Kevin was one of the 10 computer-selected finalists from more than 25,000 people who entered the “King of the Road” drawing by registering to donate blood with CBC between May, 28 and Aug. 31. The 10 finalists gathered at the downtown Dayton CBC Donor Center Thursday, Sept. 19 for the final drawing. Each selected an unmarked envelope, and after a countdown, ripped it open. Only Kevin’s contained a Golden Ticket, making him the new owner of the Harley.
He seemed stunned for a moment, then began waving the Golden Ticket and jumping up and down. He was soon getting a long hug from his wife Lori and a series of handshakes from his fellow finalists and blood donors.

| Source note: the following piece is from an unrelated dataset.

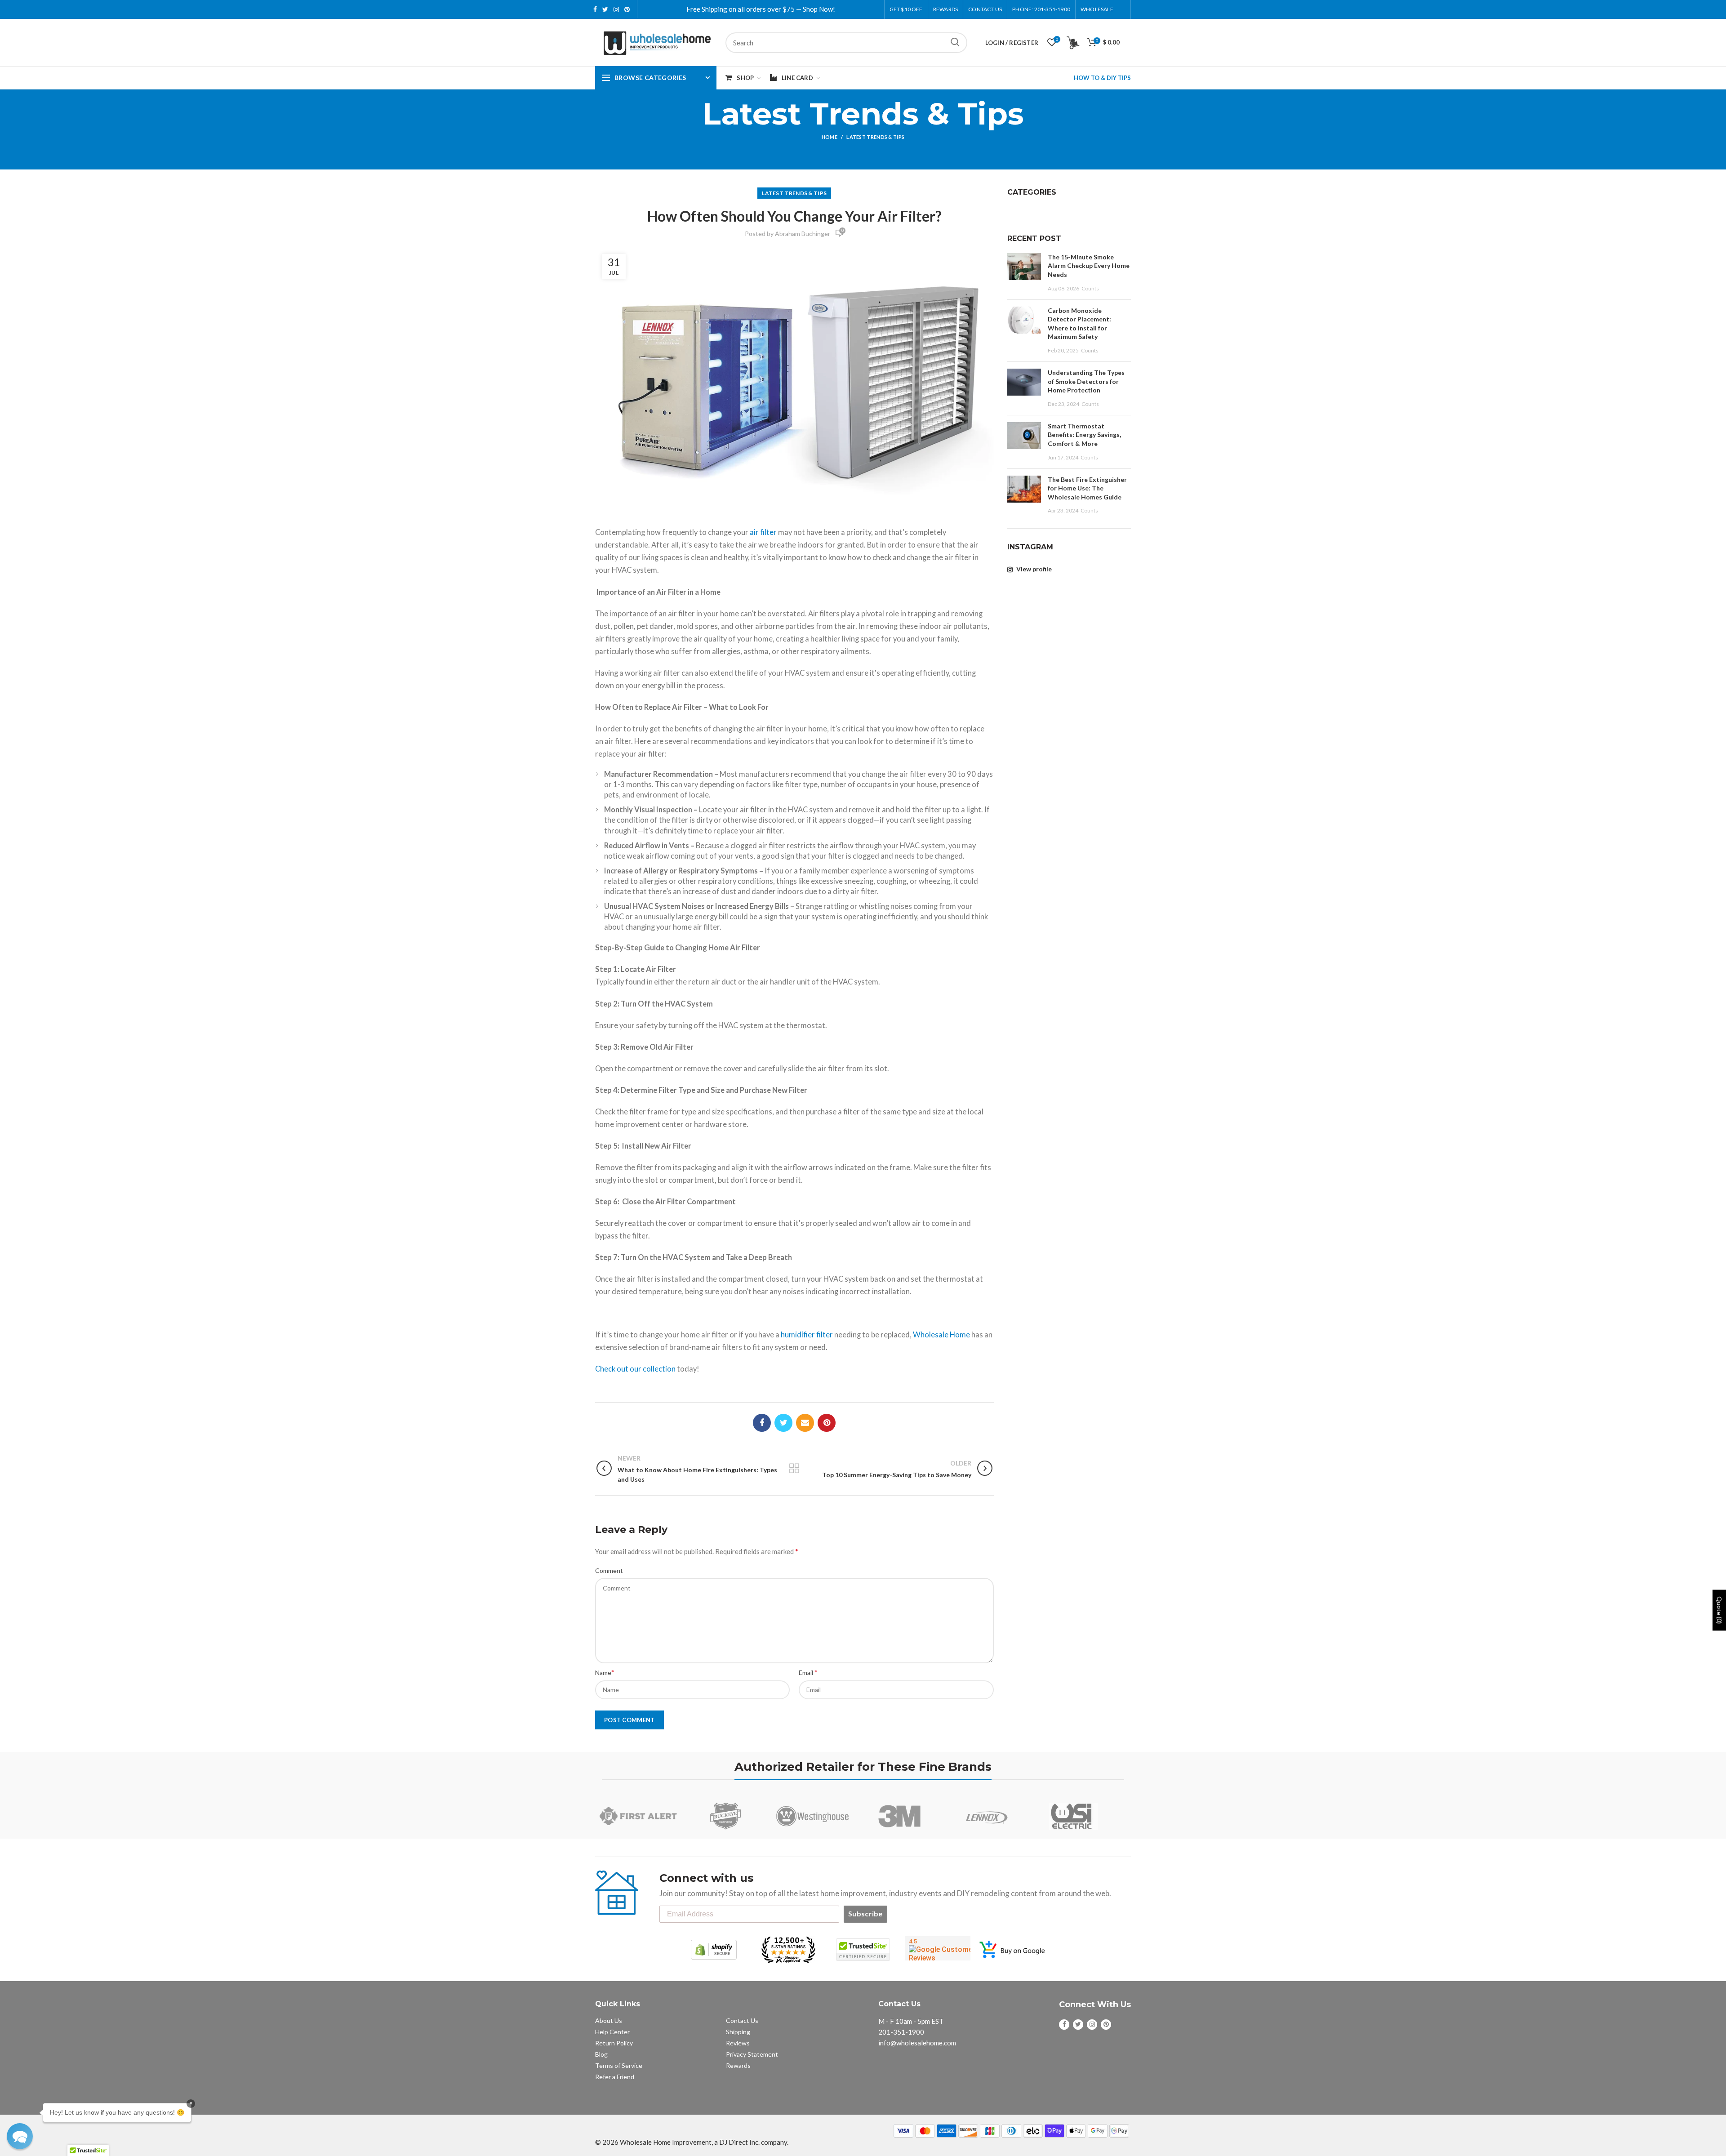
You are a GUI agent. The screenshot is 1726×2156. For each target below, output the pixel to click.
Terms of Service (618, 2065)
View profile (1033, 569)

“This is the biggest thing that I’ve ever won in my life,” he said. “I think in junior high I won a drawing for a bible – it was a really nice one – but that’s all I can remember.” Kevin was soon discussing the transfer of ownership with Jim Gover and Operations Manager Greg Foughty from Gover Harley-Davidson in Piqua, a partial sponsor in the King of the Road campaign, along with REACH Magazine and W Productions in Urbana.

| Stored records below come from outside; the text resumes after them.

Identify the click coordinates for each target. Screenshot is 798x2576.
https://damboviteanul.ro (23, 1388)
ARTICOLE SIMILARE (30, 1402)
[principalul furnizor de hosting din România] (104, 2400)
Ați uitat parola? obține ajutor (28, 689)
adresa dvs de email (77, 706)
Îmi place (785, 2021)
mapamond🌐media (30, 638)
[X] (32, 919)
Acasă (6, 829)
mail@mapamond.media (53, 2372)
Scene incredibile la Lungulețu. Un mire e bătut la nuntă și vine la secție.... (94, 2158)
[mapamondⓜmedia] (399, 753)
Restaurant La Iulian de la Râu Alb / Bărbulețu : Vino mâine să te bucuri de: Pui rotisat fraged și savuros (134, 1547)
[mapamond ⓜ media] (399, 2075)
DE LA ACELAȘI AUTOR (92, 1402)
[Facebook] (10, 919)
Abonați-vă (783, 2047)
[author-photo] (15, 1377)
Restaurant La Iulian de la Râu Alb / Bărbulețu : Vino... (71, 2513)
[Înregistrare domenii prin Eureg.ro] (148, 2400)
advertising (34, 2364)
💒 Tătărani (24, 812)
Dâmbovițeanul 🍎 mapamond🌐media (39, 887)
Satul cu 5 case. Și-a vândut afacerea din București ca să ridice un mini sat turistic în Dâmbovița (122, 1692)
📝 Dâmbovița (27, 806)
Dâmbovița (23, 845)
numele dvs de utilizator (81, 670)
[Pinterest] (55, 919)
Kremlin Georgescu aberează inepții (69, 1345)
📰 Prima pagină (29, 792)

“I definitely will keep the bike,” said Kevin, who had lamented selling his 1976 Harley-Davidson Electra Glide years ago to pay off bills. “I didn’t think I’d be able to get another one.” Kevin entered the King of the Road drawing June 19 when he made his 18th lifetime blood donation at a CBC mobile blood drive at his work, the Yamada of North America plant in South Charleston.
When the finalists arrived at CBC they received a welcome and thanks from Dr. David Smith, CEO of Community Blood Center/Community Tissue Services (CBC/CTS). “Summer is a special time for us,” he said. “It can be a challenge because it’s a difficult time for people to come in and donate. But we had more than 25,000 people register to give blood. I applaud everyone.”
Before the final drawing Kevin had said, “I can imagine this shining new hog purring under us, letting the sun and wind soak us in freedom and adventures.” His wife Lori wasn’t so optimistic. “I didn’t think he would win,” she laughed. “I thought we’re here, we’ll eat a couple of cookies and congratulate the winner.”
Kevin plans to remain an optimist, brush up on his motorcycle skills, and continue to donate. “This doesn’t change anything,” he said. “I give because I want to and I’ve seen the people that it’s helped. Someday I may need blood. If I do, I can feel like I deserve it.”